Exercise directions
Lay out as a JSON list of strings, one string per line and no blank lines, the lines from the one containing "Task: Toggle the sound playback speaker icon" up to and including the one containing "Action: pyautogui.click(x=1027, y=1333)".

Supplied records
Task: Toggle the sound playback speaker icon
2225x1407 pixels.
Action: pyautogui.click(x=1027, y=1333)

* * *

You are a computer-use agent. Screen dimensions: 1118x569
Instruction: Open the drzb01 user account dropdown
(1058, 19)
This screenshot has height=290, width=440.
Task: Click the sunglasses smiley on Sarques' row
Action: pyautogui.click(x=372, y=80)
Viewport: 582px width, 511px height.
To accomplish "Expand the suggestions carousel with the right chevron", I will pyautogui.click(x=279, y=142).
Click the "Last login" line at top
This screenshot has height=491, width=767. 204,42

Correct output
[
  "Task: Toggle the sound playback speaker icon",
  "2225x1407 pixels.",
  "Action: pyautogui.click(x=1027, y=1333)"
]